La Pointe au Sel abrite désormais un musée du sel

12 mai 2007

La Pointe au Sel, anciennement appelée la Pointe de Bretagne, est issue de la dernière éruption du Piton des Roches Tendres situé plus en amont et qui forme avec ce site une entité paysagère remarquable. Depuis le 16 janvier dernier, ce site de la ville de Saint-Leu abrite le Musée du sel. Dans un cadre d’une grande beauté, ce musée accueille petits et grands à découvrir l’histoire du site et les secrets de fabrication du sel.

(Photo SP)

Propriété du Conservatoire du Littoral depuis 1988, le site de la Pointe au Sel est géré par le Département depuis 2003. La collectivité a confié les salines à l’Office du Tourisme de Saint-Leu, qui recrute les sauniers et commercialise le sel. D’autre part, le Muséum d’Histoire Naturelle est gestionnaire du Musée du sel, récemment réhabilité par le Conservatoire du Littoral. Le Musée du sel a ouvert ses portes le 16 janvier 2007. Dans un ancien magasin de 47 mètres de long, qui servait autrefois de lieu de stockage, cet écomusée propose une muséographie pédagogique autour de la découverte du sel de sa production à sa consommation en passant par sa composition et ses propriétés.
Jeux interactifs, projection de petits films vidéo explicatifs, panneaux d’informations, le sel n’aura plus de secret pour vous. Comment se forme le sel ? Comment exploite-t-on une saline ? Pourquoi la mer est-elle salée ? Les 2 animateurs du centre pourront répondre à toutes vos questions au cours de la visite guidée.
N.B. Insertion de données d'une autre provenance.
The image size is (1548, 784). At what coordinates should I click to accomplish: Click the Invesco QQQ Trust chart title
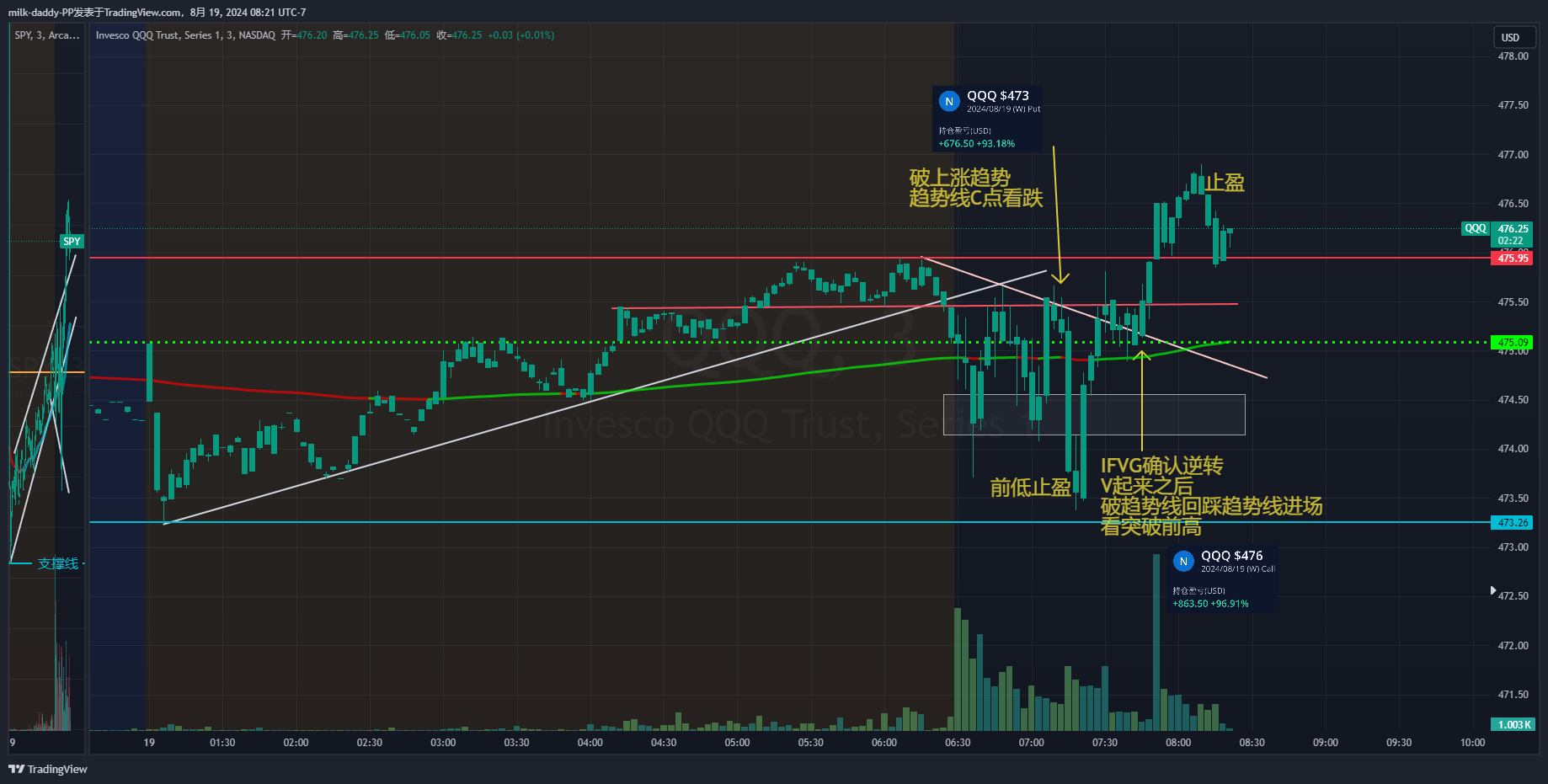[x=185, y=35]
Un plan d’aménagement est en cours

Néanmoins, il faut savoir que le musée n’est pas officiellement ouvert. En effet, d’une part, l’inauguration des lieux n’a pas pu avoir lieu, période électorale oblige. D’autre part, un projet d’aménagement global du site est en cours : la construction d’un hangar de stockage du sel afin de protéger le sel des épisodes pluvieux violents qui peuvent avoir lieu de décembre à mars, la construction d’un bâtiment administratif lié au musée et à l’activité des salines, la création d’un sentier d’interprétation dédié à l’influence du gradient salin sur la végétation, la construction d’une pergola afin de se protéger du soleil une fois arrivé en haut des salines. De plus, une aire de stationnement sera réalisée afin de limiter la circulation des véhicules sur le site. Tous ces travaux devront commencer cette année, l’inauguration et l’ouverte officielle du site auront donc lieu après la fin de ces travaux. En attendant, l’accès au musée est gratuit. En cette période de vacances, il serait alors dommage de ne pas en profiter malgré les quelques petits désagréments liés aux travaux sur la Route nationale 1 à hauteur de la Pointe au Sel. Notez que dans le sens Saint-Pierre - Saint-Leu, il vous est impossible d’accéder à la sortie vers la Pointe au Sel, il vous faut obligatoirement faire un demi-tour.

Sophie Périabe


Un avant-goût de ce qui vous attend au Musée du sel

L’histoire de cette pente de basalte qui descend doucement jusqu’à la mer est attachée au sel depuis au moins 1704. Cette année-là, le sieur Feuilley raconte comment les habitants obtiennent les précieux cristaux blancs en déposant de l’eau de mer dans des grandes feuilles de palmiers. A la fin du 19ème siècle, Jean Dussac, alors propriétaire de l’usine de Stella Matutina, décide la construction d’infrastructures permettant la production de sel. La denrée était alors d’une importance vitale pour l’île car c’était le seul moyen de conserver les aliments périssables. En 1942, les salines que l’on peut voir actuellement sont construites, et dès 1944, elles produisent 120 tonnes de sel par an.
Mais après la guerre, la reprise des importations en provenance de Diego Suarez (Madagascar) condamne peu à peu le site, qui finit par fermer ses portes. En 1961, les salines sont remises en état et reprennent leur activité jusqu’en 1972 où la concurrence du sel importé leur porte, à nouveau, un coup fatal...
Vous découvrirez la suite en visitant le Musée du sel à la Pointe au Sel, à Saint-Leu.